Au moment où son patrimoine plurimillénaire se retrouve sous les bombes, la plus grande collection d’artefacts de la bande de Gaza vient de réchapper en urgence à la destruction.
« Vous avez 30 minutes pour partir ! On va bombarder la tour, elle va être détruite ». Mercredi 10 septembre, au sixième jour de son offensive sur Gaza-City, alors qu’elle poursuit sa démolition des bâtiments les plus hauts de la ville, l’armée israélienne envoie ce SMS aux résidents de la tour Kawthar, dans le quartier de Rimal. L’endroit est désert, déjà vidé de ses habitants. Mais il renferme en son sein un trésor. Aussitôt, un vent de panique souffle de Gaza jusqu’à Jérusalem. Car c’est là, non loin des murailles de la Vieille Ville, dans le couvent dominicain Saint-Etienne, que se trouve l’école biblique et archéologique française (EBAF). L’Institution a sous sa responsabilité le tout dernier dépôt archéologique de Gaza, précieusement conservé au rez-de-chaussée de la fameuse tour de 13 étages.
Trente minutes, c’est bien insuffisant pour procéder à l’ordre d’évacuation. La réserve concentre sur 180 m3 les fruits de près de 30 ans de recherche archéologique provenant des cinq sites de fouilles de l’enclave palestinienne : des milliers de poteries, sarcophages, amphores, pièces de monnaie, mosaïques, stèles, sans compter des restes humains et d’animaux. « Des objets d’une valeur inestimable et extrêmement fragiles », nous explique un haut responsable de l’EBAF. La crainte des archéologues est alors d’avoir à abandonner ces vestiges aux bombes, de ne pas pouvoir tout sauver, mais aussi de « polluer » les objets qui pourraient en être extraits en les mêlant dans l’urgence à d’autres venus de sites différents. « La richesse d’un dépôt archéologique tient beaucoup à son organisation, un peu comme une bibliothèque. En le déplaçant, le risque est de mélanger des pièces. »
Course contre la montre
Le consulat général de France à Jérusalem est aussitôt prévenu, ainsi que l’UNESCO, « au plus haut niveau », souligne le responsable de l’EBAF. Il faut dire que le dépôt archéologique est placé sous la convention de La Haye de 1954 pour la protection des biens culturels en cas de conflit armé.
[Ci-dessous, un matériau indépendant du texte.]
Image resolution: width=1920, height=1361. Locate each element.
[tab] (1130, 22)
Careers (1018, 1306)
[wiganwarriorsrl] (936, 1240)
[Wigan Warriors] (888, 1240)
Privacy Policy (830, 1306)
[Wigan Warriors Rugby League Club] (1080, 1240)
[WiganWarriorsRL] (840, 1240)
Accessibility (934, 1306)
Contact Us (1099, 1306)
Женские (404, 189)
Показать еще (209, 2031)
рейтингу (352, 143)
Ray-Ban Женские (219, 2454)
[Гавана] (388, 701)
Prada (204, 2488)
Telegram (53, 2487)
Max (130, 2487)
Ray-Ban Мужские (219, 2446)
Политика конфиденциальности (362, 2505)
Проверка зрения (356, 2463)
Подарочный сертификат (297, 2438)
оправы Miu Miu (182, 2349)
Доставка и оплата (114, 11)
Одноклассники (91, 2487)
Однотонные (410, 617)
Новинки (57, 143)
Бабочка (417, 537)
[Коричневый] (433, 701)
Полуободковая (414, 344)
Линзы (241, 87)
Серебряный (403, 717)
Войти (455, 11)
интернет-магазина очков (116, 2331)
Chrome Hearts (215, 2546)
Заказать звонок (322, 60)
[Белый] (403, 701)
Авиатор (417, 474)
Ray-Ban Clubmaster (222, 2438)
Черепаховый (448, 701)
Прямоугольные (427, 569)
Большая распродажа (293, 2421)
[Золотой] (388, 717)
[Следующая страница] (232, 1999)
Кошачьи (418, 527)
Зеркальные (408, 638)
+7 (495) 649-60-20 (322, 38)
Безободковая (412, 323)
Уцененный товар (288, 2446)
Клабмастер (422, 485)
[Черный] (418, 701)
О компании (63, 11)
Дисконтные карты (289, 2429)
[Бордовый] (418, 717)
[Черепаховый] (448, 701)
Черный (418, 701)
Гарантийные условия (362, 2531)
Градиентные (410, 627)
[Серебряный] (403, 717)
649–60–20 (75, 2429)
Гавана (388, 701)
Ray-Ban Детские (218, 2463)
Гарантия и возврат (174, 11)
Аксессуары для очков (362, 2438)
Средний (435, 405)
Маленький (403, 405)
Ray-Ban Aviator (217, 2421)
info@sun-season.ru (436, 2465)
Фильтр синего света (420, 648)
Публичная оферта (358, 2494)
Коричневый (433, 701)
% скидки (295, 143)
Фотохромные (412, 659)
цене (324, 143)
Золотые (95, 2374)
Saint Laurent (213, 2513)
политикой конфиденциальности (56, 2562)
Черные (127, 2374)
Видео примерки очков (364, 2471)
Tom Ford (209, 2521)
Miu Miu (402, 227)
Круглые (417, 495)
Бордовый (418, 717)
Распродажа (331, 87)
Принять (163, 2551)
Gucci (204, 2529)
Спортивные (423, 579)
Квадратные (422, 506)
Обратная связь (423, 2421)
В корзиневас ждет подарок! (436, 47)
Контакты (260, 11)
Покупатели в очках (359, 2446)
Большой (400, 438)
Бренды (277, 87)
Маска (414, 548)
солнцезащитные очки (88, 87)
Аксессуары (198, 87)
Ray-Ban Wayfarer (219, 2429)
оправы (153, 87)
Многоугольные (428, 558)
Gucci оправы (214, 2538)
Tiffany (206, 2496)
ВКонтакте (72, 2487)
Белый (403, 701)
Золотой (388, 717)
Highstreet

Le patriarcat latin de Jérusalem est également alerté puisque l’entrepôt est sous la garde de l’Eglise. À tous, l’école biblique fait la même requête : convaincre Tsahal de gagner du temps, à tout prix. « A force de démarches, de négociations et d’interventions en très haut lieu, on a réussi à obtenir des délais successifs pour évacuer plus tard dans la soirée, puis la nuit. Finalement on a arraché au COGAT (le coordinateur militaire) une évacuation pour le lendemain midi. » La course contre la montre se poursuit. Six heures seulement sont laissées à l’EBAF pour trouver des véhicules, empaqueter les artefacts, et quitter la zone avant le bombardement. Les équipes de l’ONG Première Urgence Internationale (PUI) sont déployées sur place. Mais elles manquent de tout. Il n’y a que deux semi-remorques, pas assez de cartons et trop peu d’essence. La paroisse catholique de la sainte-Famille vient leur prêter main-forte. D’autres organisations sont sollicitées pour la logistique. « Nos camions sont sans cesse visés par des tirs », s’alarme le chef du Programme alimentaire mondial. « Nos employés vont mourir et les vôtres aussi ! » Six camions seront utilisés pour évacuer la quasi-totalité de l’entrepôt. Un sauvetage mené in extremis, avant que la tour n’explose et retombe en poussière.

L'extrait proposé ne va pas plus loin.